Bozdağ’ın üstüne çöken karabulutlar, yavaş yavaş şehrin üstüne doğru bir yürüyüş eyleyip şehrin üstünü kapatacaktı. Karabulutlar çökmeden, insanın kulaklarını tırmalayan, acıtan bir rüzgâr esti. Arkasından soğuk soğuk damlacıklar, yüzüne, gözüne çarpmaya başladı, damlacıklar çarptıkça da, üşütmeye başladı. Spor saatinin bitmesine daha zaman vardı. Ramiz Turan Stadyumun atletizm parkurunda hızlı adımlarla yürümeye devam ediyorlardı. Soğuk soğuk esen rüzgâr, yüzlerine, gözlerine çarpan soğuk damlacıklar yürümelerini güçleştiriyordu. Soğuk soğuk yüzlerine gözlerine çarpan damlacıklar büyümüştü. Sonra aniden başlayan yoğun uzun bacaklı yağmurun damlaları soğuktan buz olup çarpıyordu suratlarına.


“Gidelim”, dedi Hikmet Özdemir, “gidelim,” dedi Bülent Başeğmez. Ferhat, “ben yağmuru, yağmurda ıslanmayı çok severim, siz gidin ben yürümeye devam edeceğim!”


“Emin misin, hasta olursun, haydi gidelim,” dediler, fakat o, adımlarını hızlandırmış onlardan uzaklaşmıştı bile.


Ferhat gittikçe artan bir yürüyüş temposuyla yürüyordu. Telefonun zili çaldı, msn aramasıydı, çıkarıp baktı arayan yine “Esra Karanfil’di.” Açayım dedi, parmağı ahize işaretinin üstüne gitti, kızaran bir demire değmiş gibi çekti elini. Telefonu eşofmanın cebine koyarak, tekrar hızlı hızlı yürümeye devam etti. O kadar hızlı yürüyordu ki, arkasından kurşun atsan yetişemezdi. Kanatlanmış, uçuyordu adeta. Telefon tekrar çaldı, cebinden çıkarıp baktı; yine oydu. Bu sefer koşmaya başladı, sanki koşunca yetişemez diye düşünüyordu herhalde. Koştukça atletizm parkurunun toprak zemini ayağının altında ezim ezim eziliyor, ezildikçe de can veriyordu. O kadar çok ayak izi oluşmuş olacak ki ayak izleri gölcüğe dönmüş, içlerine yağmur suları doluyor, Ferhat bastıkça fışkıran sular, yağmurla karışıp şelâle oluyordu. Koca statta bir başına çıvdırmış gibi boyuna koşuyordu.
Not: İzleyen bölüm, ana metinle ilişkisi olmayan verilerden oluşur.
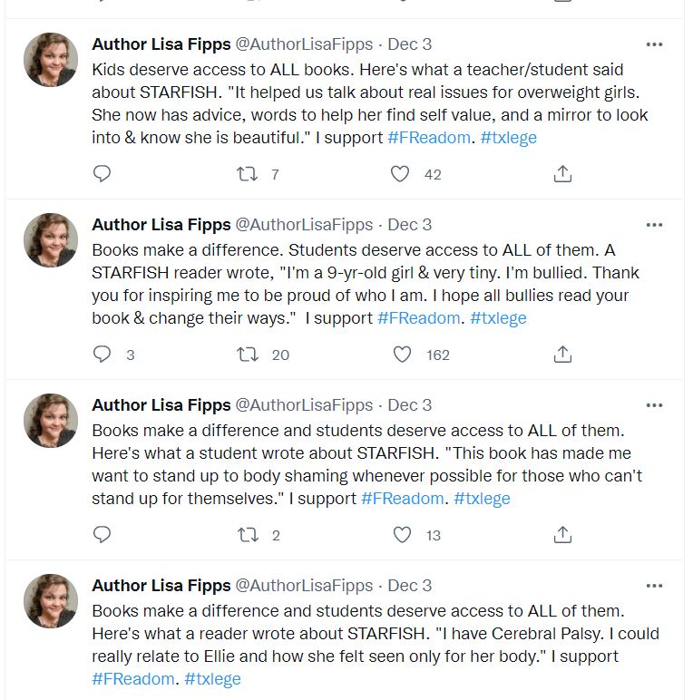Reply to the overweight girls STARFISH tweet
This screenshot has height=700, width=693.
pyautogui.click(x=102, y=173)
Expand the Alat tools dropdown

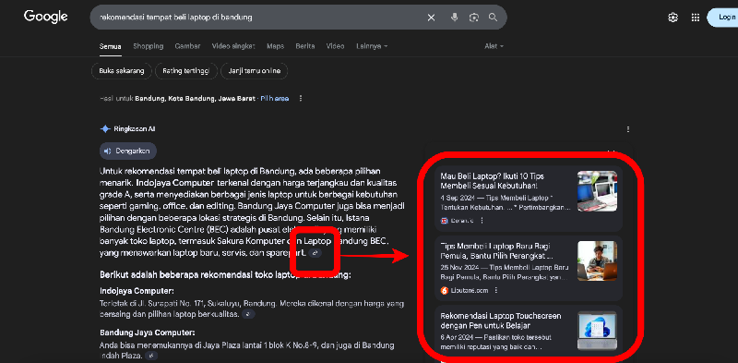(x=494, y=46)
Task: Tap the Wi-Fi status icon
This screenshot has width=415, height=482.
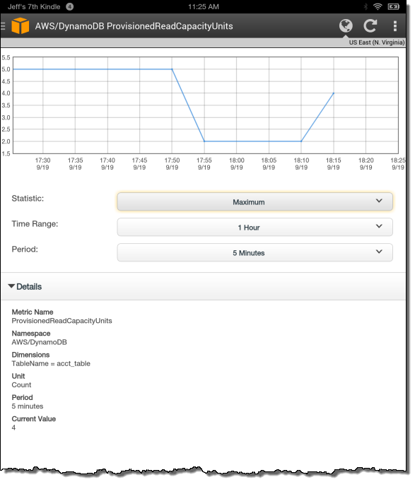Action: point(378,6)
Telefonu yine çaldı, msn aramasıydı. Üç mü, beş mi ne kadar çaldı sayısını unutmuştu. O çaldıkça, Ferhat’ın öfkesi kabardıkça kabarıyor, öfkesini toprak zeminde, biriken yağmur sularından alırcasına ayağını vura vura koşturuyordu.


Yağmur, tipi bastırdıkça bastırmış göz gözü görmez olmuştu. Su içinde sudan adama dönmüş, hırsını alamamış, kontrolü kaybetmişti. Artık telefon da çalmaz olmuştu, acaba çaldı da duymadım mı diye düşünüp cebinden çıkarıp baktığında ekranın kapkara kararmış olduğunu görmüştü. Yağan yağmura aldırmadan açmaya çalışıyor, fakat olmuyor; telefon açılmıyordu.
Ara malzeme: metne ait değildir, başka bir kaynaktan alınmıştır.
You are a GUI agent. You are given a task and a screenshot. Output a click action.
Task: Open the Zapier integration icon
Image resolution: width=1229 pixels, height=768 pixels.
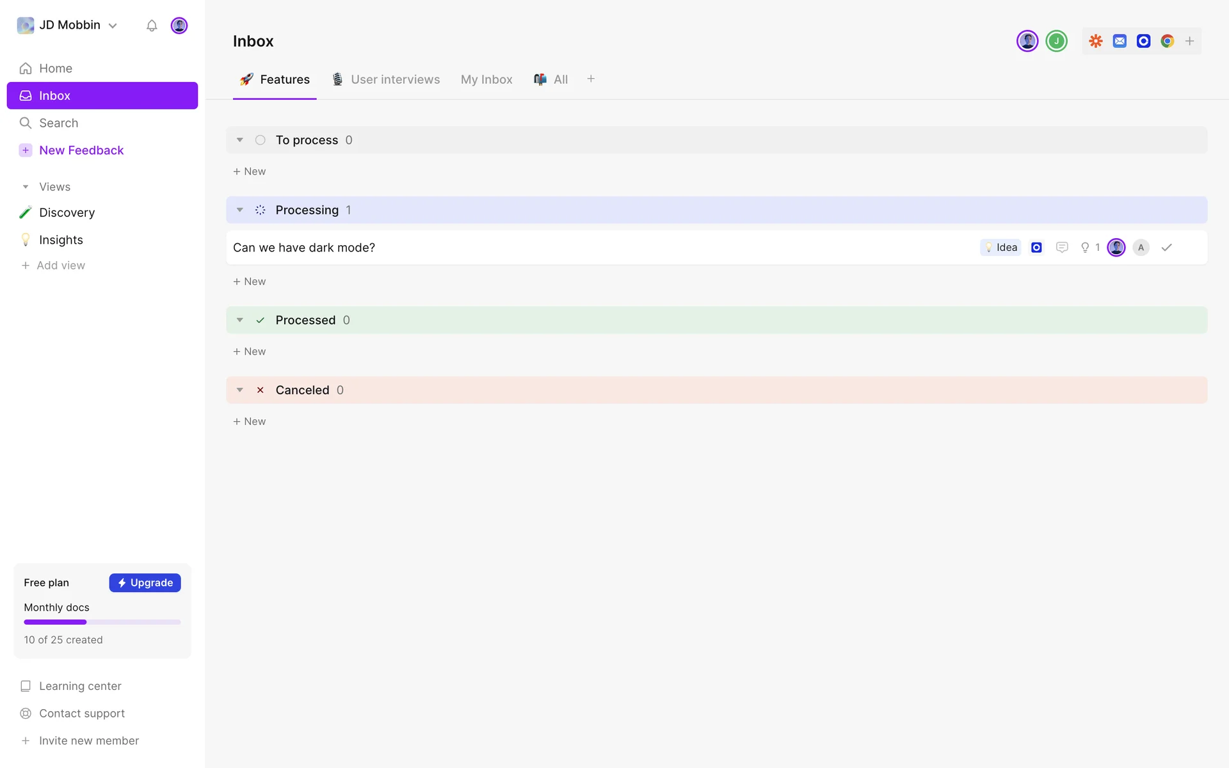(1096, 41)
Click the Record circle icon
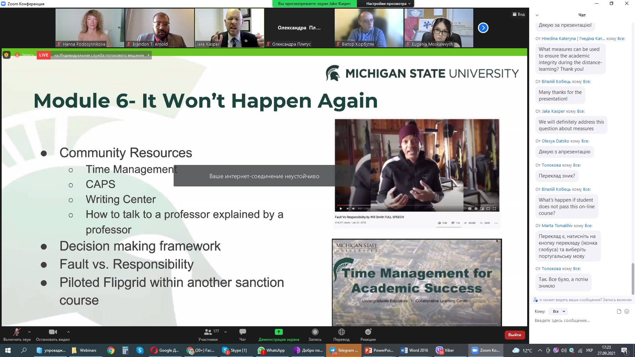Image resolution: width=635 pixels, height=357 pixels. coord(315,332)
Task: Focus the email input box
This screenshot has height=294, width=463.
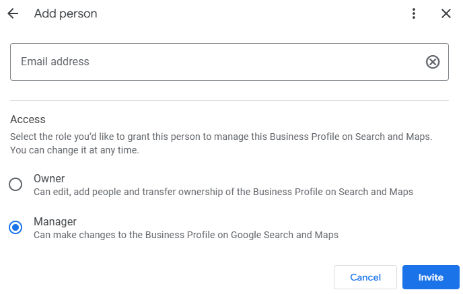Action: coord(215,62)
Yorulmuştu Ferhat, yağmur ve tipi altında ne kadar koştuğunu bilmiyordu. Daha fazla dayanamadı, tipiden, yağmurdan önünü göremiyordu artık. Eve doğru yeniden koşmaya başladı, sokaklarda kimsecikler yoktu, sokak hayvanları, hayvanseverlerin yaptığı barınaklara, ağaç diplerine, kuytu, yağmurun isabet etmediği yerlere saklanmışlardı. Ferhat’ın evi stadyuma on dakikalık mesafeydi. Kapıyı anahtarı ile açtı, evde kimse yoktu çünkü. Doğru banyoya koşturdu, üstündekilerden sel gibi su akıyordu. Çıkarıp attı hepsini, tekrar telefonu çıkardı cebinden baktı, telefon gitmiş hakkın rahmetine kavuşmuş. Duş kabinin cam kapısını açtı, kabin içindeki tabureye oturdu, musluktaki soğuk suya aldırmadan musluğu açıp tuttu üstüne. Soğuğa alışkın vücut bana mısın demiyordu. Sonra fıskiyenin suyu yavaş yavaş ısınmaya başladı. Dayanabildiği kadar dayandı sıcağa, baktı olacak gibi değil, az ılıtmam lazım deyip soğuk su musluğunu da açtı. Sekiz on dakika daha suyun altında kaldı. Sonra havlu ile kurulanıp üstüne hiçbir şey giymeden doğru yatak odasına gidip yatağın içine attı kendini. Beş kilo pamuktan özel olarak diktirdiği yorganı çekti üstünden; nefes nefeseydi. Ciğerleri demirci körüğü gibi inip çıkıyordu boyuna.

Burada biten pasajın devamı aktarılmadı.